To explain further, there are some absences of visual perception that I actually like: I don’t see how dirty my house is, or whether or not my clothes are covered in blonde dog hair, and my friends and family all look very beautiful to me since I cannot see their wrinkles or whatever else might be considered “flaws.”

But I have loved the natural world since I was a small child and it is my inability to see it accurately that pains me. So, in the poem, I am interested in both how tounderstand what I do “see” as a amalgam of my own mind and memory, plus the relational construction that primarily my husband lends to me, and finally, what I can actually perceive. The result of this perceptual construction can sometimes feel like an important “truth” as opposed to visual fact.

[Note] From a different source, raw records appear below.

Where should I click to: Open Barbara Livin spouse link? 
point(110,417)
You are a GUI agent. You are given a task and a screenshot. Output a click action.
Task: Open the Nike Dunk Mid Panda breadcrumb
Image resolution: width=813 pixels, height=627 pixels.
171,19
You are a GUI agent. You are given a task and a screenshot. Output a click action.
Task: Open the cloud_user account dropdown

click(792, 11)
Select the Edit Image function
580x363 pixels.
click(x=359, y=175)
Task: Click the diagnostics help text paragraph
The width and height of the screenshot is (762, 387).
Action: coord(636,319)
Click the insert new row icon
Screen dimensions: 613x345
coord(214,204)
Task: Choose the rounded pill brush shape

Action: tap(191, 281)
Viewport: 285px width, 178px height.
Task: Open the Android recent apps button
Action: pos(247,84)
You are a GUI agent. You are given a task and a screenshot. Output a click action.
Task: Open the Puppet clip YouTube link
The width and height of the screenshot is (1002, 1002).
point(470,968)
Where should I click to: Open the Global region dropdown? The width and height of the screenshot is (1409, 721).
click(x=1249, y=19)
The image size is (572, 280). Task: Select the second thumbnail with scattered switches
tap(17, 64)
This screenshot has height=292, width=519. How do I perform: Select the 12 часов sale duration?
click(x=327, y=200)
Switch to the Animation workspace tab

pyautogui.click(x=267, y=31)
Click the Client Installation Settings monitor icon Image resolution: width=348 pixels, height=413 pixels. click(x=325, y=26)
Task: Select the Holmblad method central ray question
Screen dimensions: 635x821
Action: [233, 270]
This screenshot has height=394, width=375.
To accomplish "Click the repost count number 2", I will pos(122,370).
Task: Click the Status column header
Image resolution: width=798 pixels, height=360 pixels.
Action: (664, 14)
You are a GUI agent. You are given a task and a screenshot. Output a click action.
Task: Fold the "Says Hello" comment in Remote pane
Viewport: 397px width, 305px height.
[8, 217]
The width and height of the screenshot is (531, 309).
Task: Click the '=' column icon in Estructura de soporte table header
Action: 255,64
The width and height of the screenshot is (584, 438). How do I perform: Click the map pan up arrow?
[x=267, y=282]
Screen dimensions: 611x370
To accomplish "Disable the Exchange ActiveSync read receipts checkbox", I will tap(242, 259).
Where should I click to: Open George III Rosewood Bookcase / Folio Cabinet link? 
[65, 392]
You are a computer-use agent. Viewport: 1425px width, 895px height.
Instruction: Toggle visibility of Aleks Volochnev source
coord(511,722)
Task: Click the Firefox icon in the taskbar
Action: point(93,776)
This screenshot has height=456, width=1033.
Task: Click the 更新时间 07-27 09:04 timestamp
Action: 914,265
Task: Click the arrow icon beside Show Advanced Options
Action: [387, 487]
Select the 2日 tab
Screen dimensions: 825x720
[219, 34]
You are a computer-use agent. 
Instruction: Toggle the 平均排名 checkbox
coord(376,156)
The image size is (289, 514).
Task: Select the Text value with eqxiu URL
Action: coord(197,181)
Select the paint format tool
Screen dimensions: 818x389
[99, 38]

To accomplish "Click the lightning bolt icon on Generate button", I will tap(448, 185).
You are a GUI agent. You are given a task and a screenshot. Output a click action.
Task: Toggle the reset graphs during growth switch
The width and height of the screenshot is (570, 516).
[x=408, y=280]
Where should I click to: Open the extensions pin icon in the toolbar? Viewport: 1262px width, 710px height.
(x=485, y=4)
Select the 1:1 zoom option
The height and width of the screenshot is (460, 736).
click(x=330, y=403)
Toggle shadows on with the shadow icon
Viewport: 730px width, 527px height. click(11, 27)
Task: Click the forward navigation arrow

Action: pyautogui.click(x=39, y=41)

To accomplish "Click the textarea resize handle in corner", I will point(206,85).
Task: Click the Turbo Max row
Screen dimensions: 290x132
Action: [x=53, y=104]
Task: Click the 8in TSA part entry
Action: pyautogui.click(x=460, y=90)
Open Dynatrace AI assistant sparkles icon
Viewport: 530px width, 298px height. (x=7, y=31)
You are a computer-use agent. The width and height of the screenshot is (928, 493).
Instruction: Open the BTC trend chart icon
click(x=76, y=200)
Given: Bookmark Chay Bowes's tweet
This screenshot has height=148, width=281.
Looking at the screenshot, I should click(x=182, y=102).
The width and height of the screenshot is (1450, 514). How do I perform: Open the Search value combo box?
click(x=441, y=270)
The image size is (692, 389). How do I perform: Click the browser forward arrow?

I have loved the natural world since I was a small child and it is my inability to see it accurately that pains me.

Interview with Julia B. Levine

I love the natural world, but I’ve never needed to see it accurately in the ways that Levine seems to be invoking. I’m not interested in critiquing her perspective, but in positioning mine in relation to it. Also, I’d like to understand more of what she means by accurate. The more I (attempt to) study how vision and sight work, the more I’m fascinated by how much guesswork it involves for everyone, even “normally” sighted people. The brain filters, guesses, fills in. What does it mean to see nature accurately? Also, what about other senses? Can they enable us to access parts of nature that our limited/biased vision can’t? Losing some sight and the ability to easily, and more quickly, with much more detail, sucks, and I struggle with it. But I’m also interested in ways of knowing/understanding/recognizing/becoming familiar with beyond central vision and fine detail. I have a different project than Levine, but I deeply appreciate her words.